On pourrait s'attendre ici à une rencontre avec des bons sentiments...Mais le titre, le Mirage de la justice, est là brusquement pour nous rappeler, du moins dans ce récit, que la justice, ce sont aussi ses coulisses, ses faux-semblants, ses petits arrangements avec le milieu de la pègre...
L'envers du décor est loin d'être rutilant.
Et la famille qui est là encore, ou du moins ce qui en reste, n'est peut-être pas une forteresse pour protéger, mais un marigot où de lourds secrets stagnent dans des eaux dormantes prêtes à se réveiller...

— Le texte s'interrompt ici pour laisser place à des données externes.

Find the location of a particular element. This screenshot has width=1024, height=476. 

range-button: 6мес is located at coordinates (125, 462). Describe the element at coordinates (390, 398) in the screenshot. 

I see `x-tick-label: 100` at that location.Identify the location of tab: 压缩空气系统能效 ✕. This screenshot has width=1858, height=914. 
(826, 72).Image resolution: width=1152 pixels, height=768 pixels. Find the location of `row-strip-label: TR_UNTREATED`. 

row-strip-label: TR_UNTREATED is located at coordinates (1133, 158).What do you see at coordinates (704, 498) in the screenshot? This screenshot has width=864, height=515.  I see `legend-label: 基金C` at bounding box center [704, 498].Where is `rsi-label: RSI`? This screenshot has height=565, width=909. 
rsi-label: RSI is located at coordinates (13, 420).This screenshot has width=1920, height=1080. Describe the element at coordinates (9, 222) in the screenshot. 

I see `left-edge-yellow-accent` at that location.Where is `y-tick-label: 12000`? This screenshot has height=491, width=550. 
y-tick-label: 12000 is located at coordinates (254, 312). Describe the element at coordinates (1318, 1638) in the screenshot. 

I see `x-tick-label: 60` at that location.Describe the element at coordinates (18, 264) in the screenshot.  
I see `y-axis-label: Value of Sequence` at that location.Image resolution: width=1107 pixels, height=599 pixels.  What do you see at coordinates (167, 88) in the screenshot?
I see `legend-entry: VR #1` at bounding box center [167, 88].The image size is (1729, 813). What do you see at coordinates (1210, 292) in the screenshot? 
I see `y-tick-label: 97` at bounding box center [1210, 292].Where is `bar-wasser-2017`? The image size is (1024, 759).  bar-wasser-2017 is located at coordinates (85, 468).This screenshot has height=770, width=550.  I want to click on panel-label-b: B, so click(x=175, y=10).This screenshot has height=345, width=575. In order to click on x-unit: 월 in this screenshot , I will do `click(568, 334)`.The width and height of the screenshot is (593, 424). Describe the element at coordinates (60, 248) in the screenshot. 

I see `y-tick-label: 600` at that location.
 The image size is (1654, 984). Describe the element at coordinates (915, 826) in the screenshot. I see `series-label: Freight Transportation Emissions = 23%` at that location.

D'une écriture apparemment simple, les premières pages m'ont plongé dans les méandres d'un récit complexe où les personnages ne révèlent pas totalement ceux qu'ils sont d'emblée. C'est le principe d'une intrigue et, force est de constater que Laure Barachin manie cet art avec délicatesse et habilité.
Aurore et Mattia avancent dans l'histoire qu'ils construisent, tandis qu'une clé vient ouvrir la boîte de Pandore, des portes claquent dans le vent, des abîmes s'ouvrent sous leurs pas affolés... C'est comme une toile d'araignée qui vient saisir le passé dans sa nasse.
Ce roman aux allures rythmées d'un thriller nous entraîne dans une histoire qui y ressemble, qui s'en échappe aussi et c'est un vrai bonheur.
La construction est originale, à partir de la découverte de manuscrits, points de départ du livre, ce sont des récits qui s'enchâssent avec harmonie jusqu'au dénouement final.
Des thèmes qui me sont chers sont venus ici au rendez-vous, comme celui de la filiation ou du déterminisme social et même si la narration nous entraîne dans un monde de ténèbres, la lumière qui anime certains personnages est particulièrement belle. J'ai été notamment touchée par ce très beau portrait d'Yselda, cette enfant des bidonvilles de Bombay...
Parfois la compassion, le pardon, la rédemption viennent bousculer certains itinéraires qu'on croyait immuables.
Le Mirage de la justice est mon deuxième rendez-vous avec un roman de notre amie Laure Barachin (Melpomene125 sur Babelio). le premier était Les enfants du mal.
Le Mirage de la justice est une suite à ce roman, mais je pense qu'il peut être lu indépendamment. Cependant, je vous encourage à lire les deux, pour le plaisir de connaître l'histoire torturée et bouleversante des parents d'Aurore... Et pour le plaisir aussi de venir à la rencontre d'une grande autrice.
Un des chapitre de ce livre commence par une citation d'Emily Brontë, dans Les Hauts de Hurle-vent :
« Ne me laisse pas dans cet abîme où je ne puis te trouver. Oh ! Dieu ! C'est indicible ! Je ne peux pas vivre sans ma vie ! Je ne peux pas vivre sans mon âme ! »
Cette très belle citation, choisie à juste titre par Laure Barachin fait merveilleusement écho aux tréfonds de l'âme qui soutiennent l'édifice de ce récit empli d'ombres et d'humanité.